A new documentary from the Dane Andreas Johnsen, who has previously brought us for Kidd Life (2012), and Ai Weiwei: The Fake Case (2013), Bugs is his latest work that is produced alongside the Nordic Food Lab in Copenhagen and sets out to find out just how effective insects are as an alternative food source.
The Nordic Film Lab is a non-profit organisation that conducts research into the preparation and production of food. From this lab, based in Copenhagen, researchers and chefs Josh Evans and Bean Reade set out to discover new flavours, especially ones derived from insects. Despite the fact that it has been included in many environmental programmes at film festivals, Bugs is not a documentary that proclaims the usual rhetoric that eating insects is our future. Instead, the documentary seems to show that eating insects can come with fantastic flavours. Reade and Evans set out on a culinary adventure to find out just what these insects taste like and how they have been adapted into local cuisines. In this film, his style feels very forced as we watch Evans and Reade approach the bugs in an open but somewhat dramatic way. They emphasise the flavours in such a way that at times it feels like a parody on Masterchef.
But this documentary isn’t just a culinary adventure, it does lay down some very hard facts. There will be over nine billion people on the planet by 2050 and in order to feed them all food production will need to increase by 70%. And while travelling, our presenters realise that eating insects is actually already adapted into certain cultures from Australia, Kenya, Mexico, Italy, the Netherlands and Japan, amongst other countries. Both Reade and Evans are swift to point out that the revulsion against insects is largely a Western prejudice (despite travelling to Western countries where insects are eaten), and they hope to rehabilitate insects as a food source similar to how sushi – raw fish – has transformed from unthinkable to a delicacy. This is an example of how the two presenters can be rather annoying and pretentious at times, travelling to exotic lands and listening to lectures from experts about westerner’s destructive tastes for junk food and then sampling some insects to prove a point.

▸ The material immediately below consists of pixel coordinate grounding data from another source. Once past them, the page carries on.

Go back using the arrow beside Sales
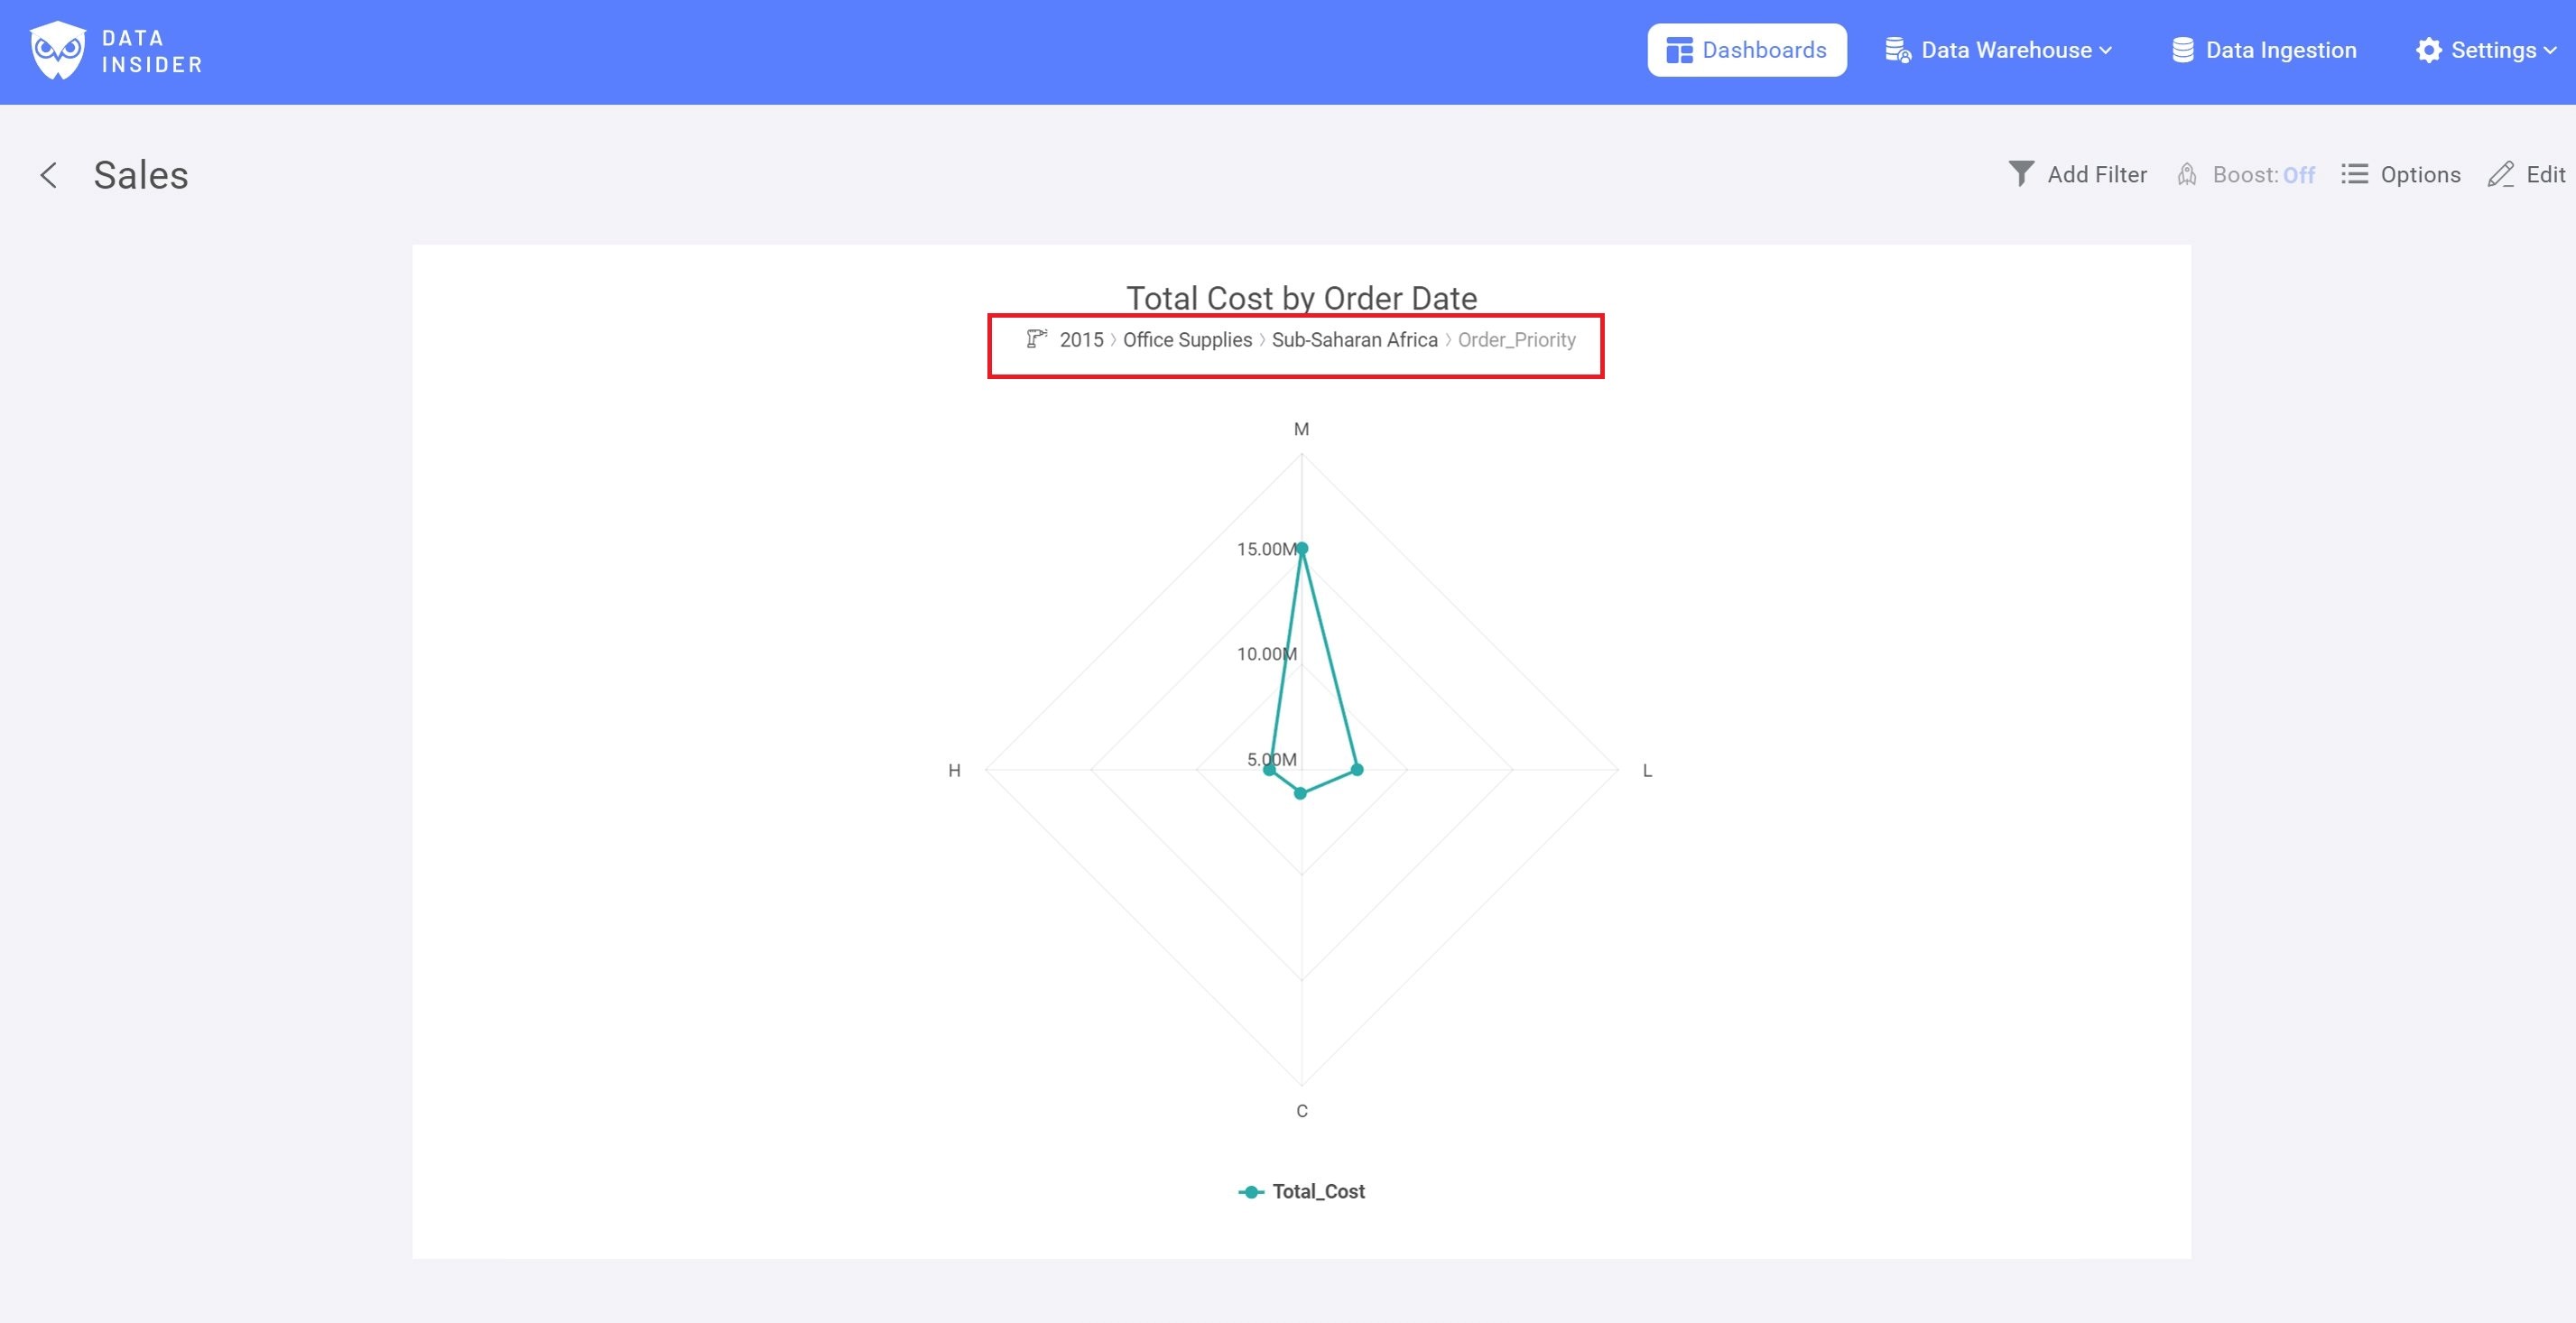Viewport: 2576px width, 1323px height. point(48,175)
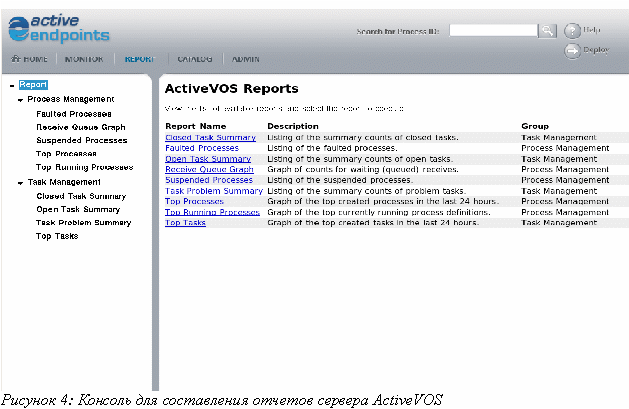Collapse the Task Management tree branch
The height and width of the screenshot is (409, 629).
coord(21,184)
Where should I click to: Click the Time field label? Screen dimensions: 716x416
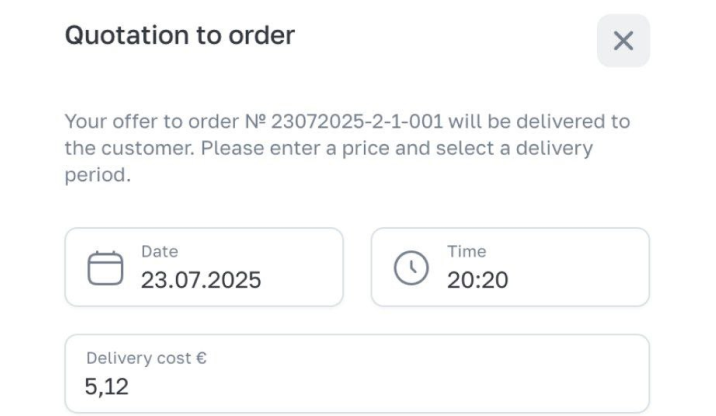click(467, 252)
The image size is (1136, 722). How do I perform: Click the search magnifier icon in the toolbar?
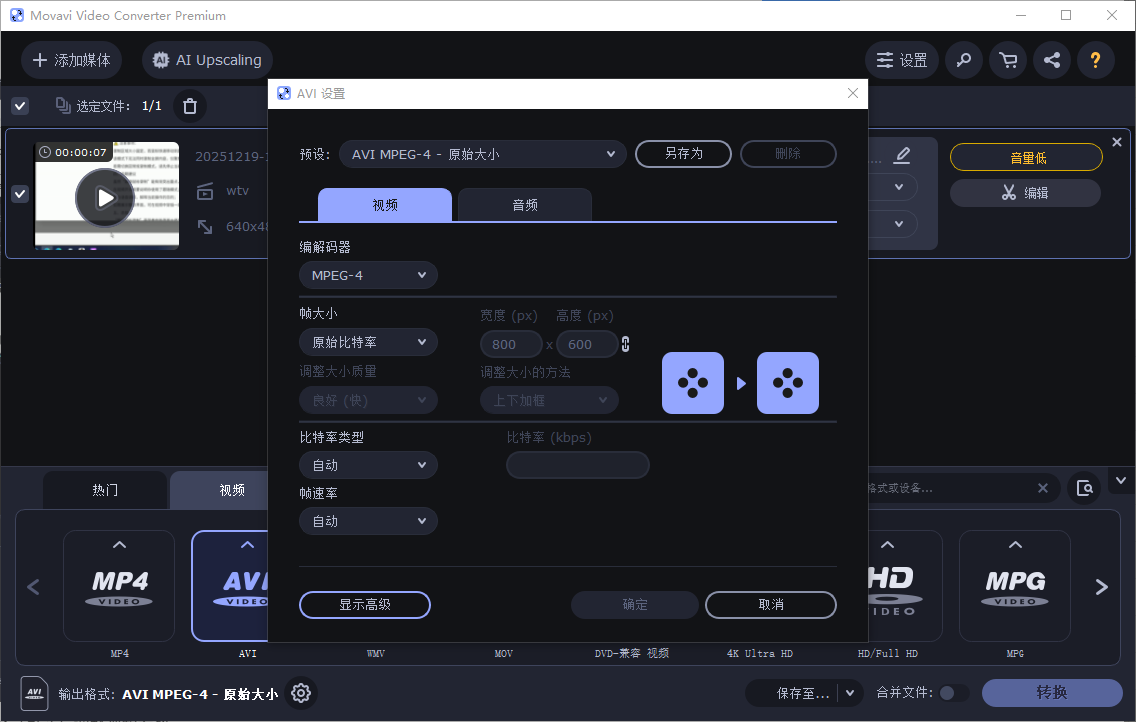click(x=963, y=60)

Bugs isn’t just a Travel Channel-style documentary in which two food connoisseur’s circle the globe sampling food, and the tone becomes increasingly sombre as the documentary progresses. They show how many poor African villagers routinely suffer snow blindness working all night under heavy powered lights harvesting locusts. At an international expo on insects as a food source, Reade and Evans encounter venture capitalists who practically salivate at the thought of a cheaper way to produce food. Both realise that far from saving the world, insects might just be another way to further entrench global capitalisation and the continued economic subjugation of developing countries who depend on bugs as a staple. These are very important points that are brought to the discussion and actually provide a rather fresh perspective for an environmental documentary, but they are not fleshed out to the point of being effective. They are dropped for more culinary adventures and focus on the presenters.
Overall, Bugs sets out to answer one question: are bugs tasty? Perhaps, but it opens up so many other questions about how the eating of insects is going to be implemented on a global scale. Considering the risks and greed associated with this thought, it is a much scarier point that will hopefully be addressed.